Sure. So this is one of the tailwinds that Lan alluded to in her commentary. When we talk to payers and it gets back to one of the questions I was asked earlier about the label, payers are excited about the opportunity to have multiple G-CSFs on the market, as you would expect, I mean, that’s not a surprise for anybody.
And it’s really important for all of us to realize that payers do see us – do see Plinabulin as unique and we’ll treat it as such. They see the value that’s created, because it is the only product that can do what we said it could raise the standard of care, the only product in – on the market or in development. And so they say, “Well, we’re going to treat it as such.” So we’re going to treat that way for formulary consideration and for contracting consideration, which is very favorable for us, first and foremost.

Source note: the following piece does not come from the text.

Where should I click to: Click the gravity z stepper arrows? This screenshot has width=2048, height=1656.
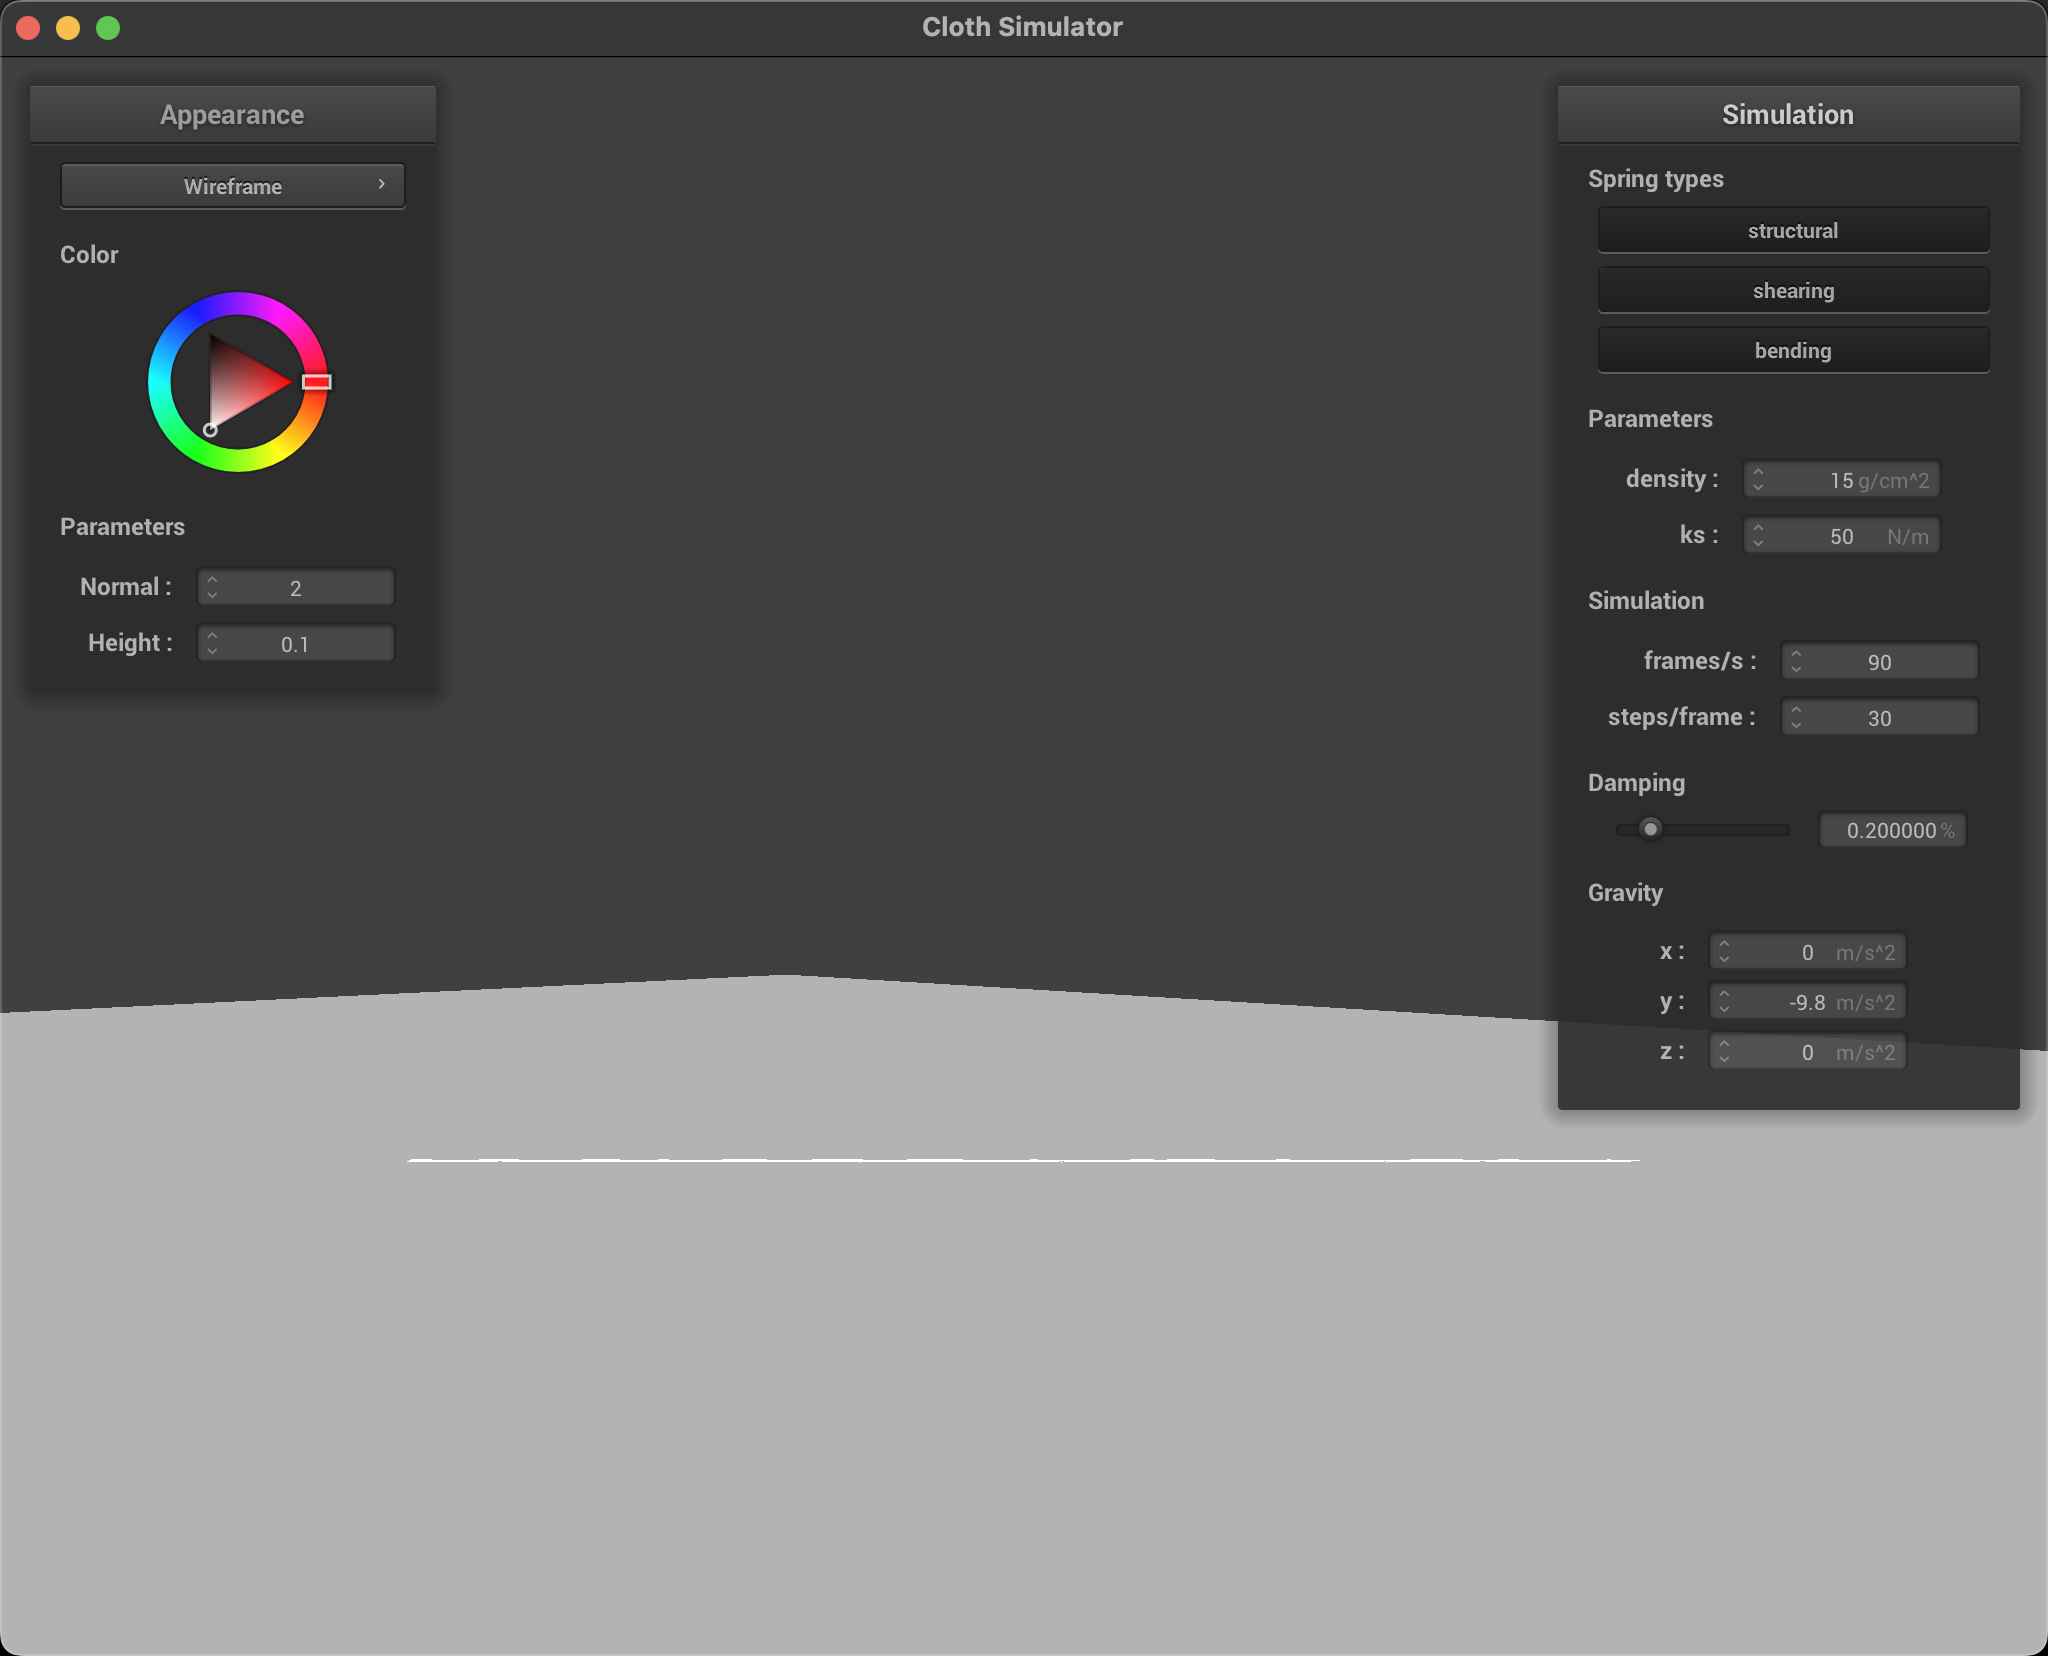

Secondly, it creates this opportunity. You see the first two biosimilars launched at a list price of a 33% discount. Third one launched at 37% discount. And we all know that these drugs are reimbursed on average selling price, or ASP. And we’ve seen the ASP drop considerably for the first two prices, not enough data for the third one yet, ASP is reported two quarters in arrears.
So there’s not enough data yet to see exactly what’s happening, what the trend is with the third product, but the first two products, the lead product, its average selling price, the first product that was launched rather, its average selling price has dropped by 22%. And the second product, which is actually the market leader, its average selling price has dropped by 18%. That’s the latest data we have. So that’s more indicative of what’s actually happening in the contracting space. And as that average selling price drops, the reimbursement for physicians and oncologists make their living based on ASP plus 4.5%. This is hurting the physician.
So, you know, we’re looking at this opportunity as creating headspace for pricing. And when we talk about this with payers, payers are favorably inclined to that approach. We don’t bring it up, we say, you know, what do you think is an appropriate place on the pricing continuum for it, and the payers come back and say, this looks like an appropriate place. And so it’s headspace. So, we’re pretty excited. about that because as you get more and more of these, the biosimilars have two choices, they can try and tranche the market and you go for smaller and smaller slices, which doesn’t seem very appealing or they can play a price game, which to us, we’re agnostic, we want to play with everybody.
So this is all favorable for us. So, we’re pretty excited about it. And we see payers taking greater and greater control over the biosimilars, which will again cause them to contract on a much more rigorous basis, which again will drive prices down creating greater headspace. So, we’re excited about that. We think it’s good for us. Does that help?
Yes, yes. That’s very helpful. Thank you.
Sure. Thank you.
Thank you. We’ve reached the end of our question-and-answer session. I like to turn the floor back over to management for any further closing comments.
Thank you, operator. This concludes our call today and thank you everyone for your valuable time. Have a nice day.
Thank you. It does conclude today’s teleconference. You may disconnect your lines at this time and have a wonderful day. We thank you for your participation today.